- [TASKS TO CARRY OUT]:
• a. Reproduce the passage of the lip balm post starting at "## Quirefly (Apr" and ending at "to be filled.", swapping "illipe" for "kokum".
• b. Write the next part of the forum post about the failed lip balm batch, picking up after its final sentence.

- [EXTRACTED TEXT]:
# Lip balm- First time and a disaster



## Quirefly (Apr 7, 2014)

Hi all,
I am looking for some wisdom here from people with experience.
I have been doing some research and decided on a combination for a lip balm- based on a number of recipes, I decided on 1.5 oz cocoa butter, 1 oz illipe butter, and  2 oz of jojoba. This is based on a recipe that had very good reviews, although I switched out the beeswax for the illipe (as I understand, illipe is a pretty hard butter and it was recommended for balms)

I have been hesitant- but without really any specific reason. Every site and book I read said that lip balm is easy peasy. So I dove in- have the stuff all measured, have my stove top set, and I have my tubes all bound together with rubber bands, waiting to be filled. 

I put the tubes in a small metal measuring cup before I poured- the intention was to prevent the batch from falling over on the counter, but it actually served to catch all of the liquid that leaked out of the bottom of the tubes.  I am so very disappointed at the moment. Not one source I looked at said anything about the possibility of a leak like that, and I am wondering what the heck I did wrong, Every tube except one leaked and I have a huge mess.

I was able to salvage some- when I realized what was going on I transferred what I could into tin trays with the slider lids (that were intended for something else entirely... again!). However, I have a fair bit in the bottom of my measuring cup, and I have 12 tubes that I am not sure what to do with. Can they be washed well enough to use again?

(Stored items from a collection)
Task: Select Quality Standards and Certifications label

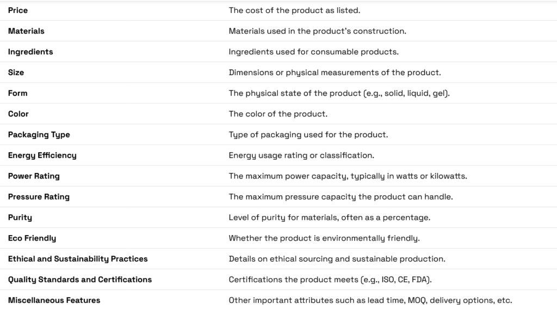Action: pos(80,280)

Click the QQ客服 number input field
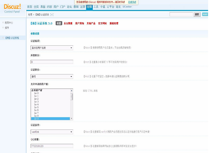point(52,146)
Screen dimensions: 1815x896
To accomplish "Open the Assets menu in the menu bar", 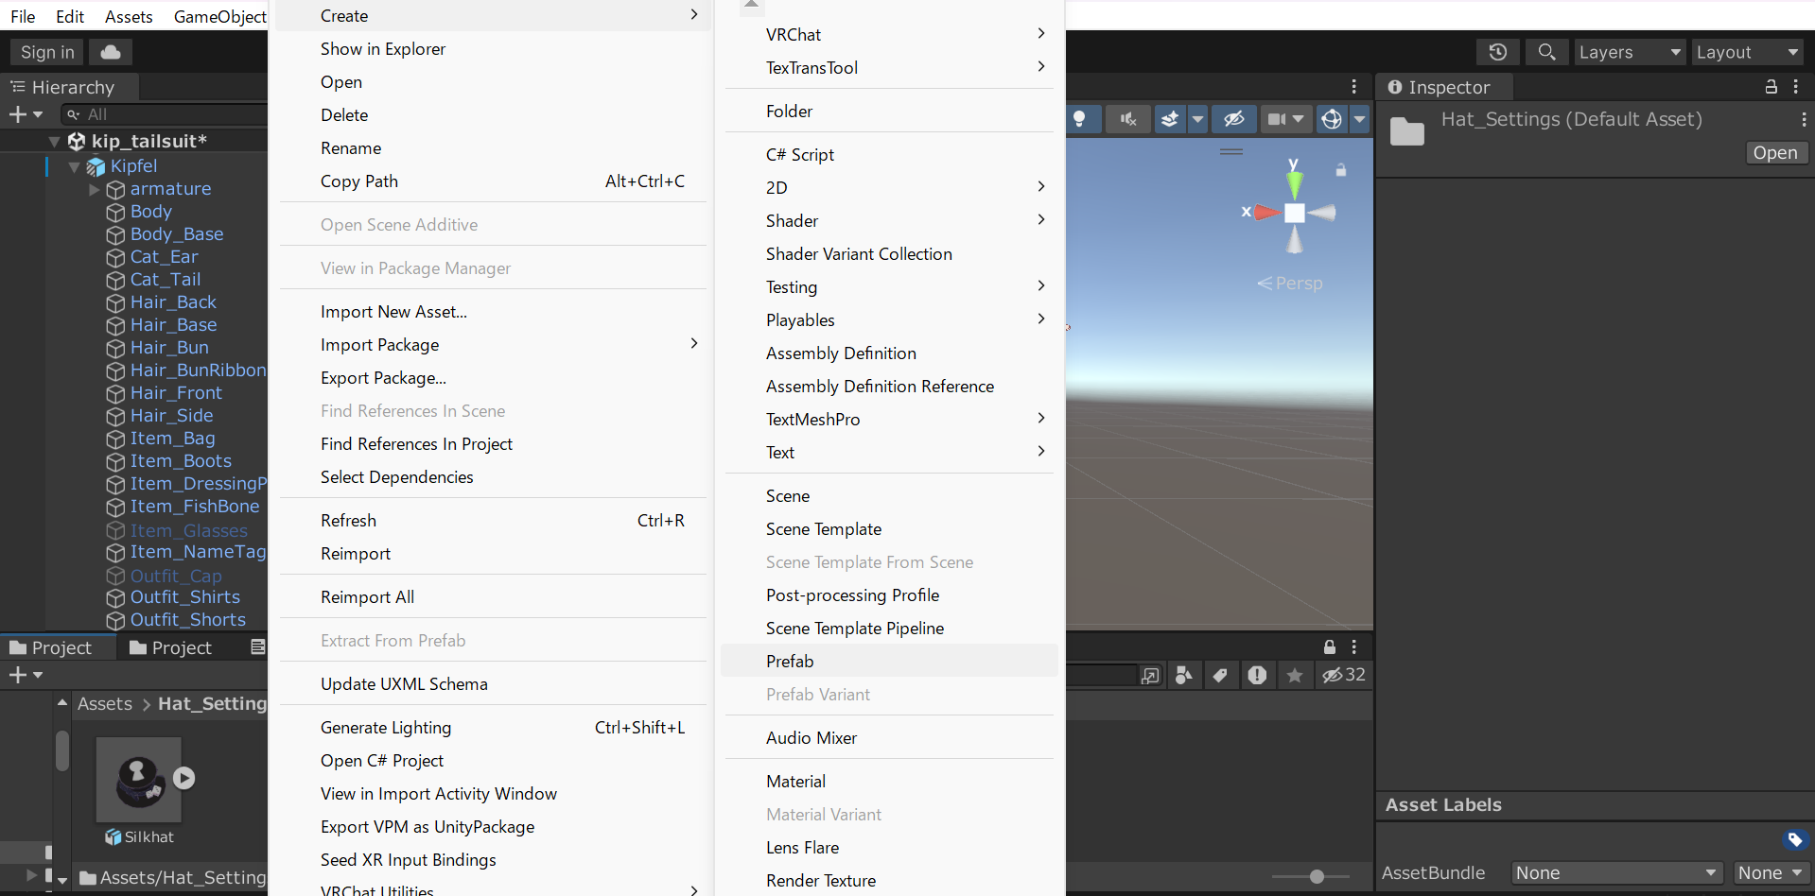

- [ANSWERS FOR THE EXERCISE]:
• a.
## Quirefly (Apr 7, 2014)

Hi all,
I am looking for some wisdom here from people with experience.
I have been doing some research and decided on a combination for a lip balm- based on a number of recipes, I decided on 1.5 oz cocoa butter, 1 oz kokum butter, and  2 oz of jojoba. This is based on a recipe that had very good reviews, although I switched out the beeswax for the kokum (as I understand, kokum is a pretty hard butter and it was recommended for balms)

I have been hesitant- but without really any specific reason. Every site and book I read said that lip balm is easy peasy. So I dove in- have the stuff all measured, have my stove top set, and I have my tubes all bound together with rubber bands, waiting to be filled.

• b.
Sigh. The cosmos was telling me not to do this yet- I should have listened. 

So, if anyone has any advice, suggestions on what went wrong- anything- I would appreciate it. I so wish my first recipe had been a better result. 
boo.


----------



## Lin (Apr 7, 2014)

I would make a recipe with beeswax. It sounds like your balm was too thin and too hot when it was poured, causing the leaking. So for your first batch I wouldn't be attempting to replax a wax with butters alone, especially not into tubes. If you really want to try messing with balms without wax as your first batches I recommend sticking with pots or tins. 

Yes, the tubes can be washed and reused when its your own use. (I don't recommend washing/reusing and then gifting, though since your product leaked in this instance technically the tubes haven't been used yet) Your upside is since you didn't use beeswax, it will be easier to clean the tubes. You can wash them out by hand with hot soapy water and a brush that can fit into the tubes. If you don't have one, I recommend the double ended brushes for washing baby bottles. One side should be small enough (I think its for cleaning the nipples) to fit. After you've washed them, I'd sterilize (or close enough) them by boiling water, when it reaches a boil turn it off and pour it over the tubes. I've done this many times and I'd say as long as the water isn't still roaring/boiling when your pour it doesn't damage the tubes. Let them soak a bit, then air dry before using. I have to be extremely cheap for the products I make for my own use so I reuse the same tubes over and over again for personal use. If cleaning tubes that had beeswax, I'd recommend pouring the boiled water over the tubes and some dish soap, allow it to cool just enough to handle safely, and then clean with the bottle brush. The hot water melts the beeswax to clean the tubes, I've also cleaned tubes that I saved from commercial petroleum based lip balms and washed them in this method before filling with my own balm.


----------



## Quirefly (Apr 8, 2014)

Thanks for the advice, Lin. I guess my research didn't quite go far enough- the mix is very soft, and has separated. Interesting to see what it does! And a learning experience, for certain. 

Now, to wash my tubes....


----------



## Obsidian (Apr 8, 2014)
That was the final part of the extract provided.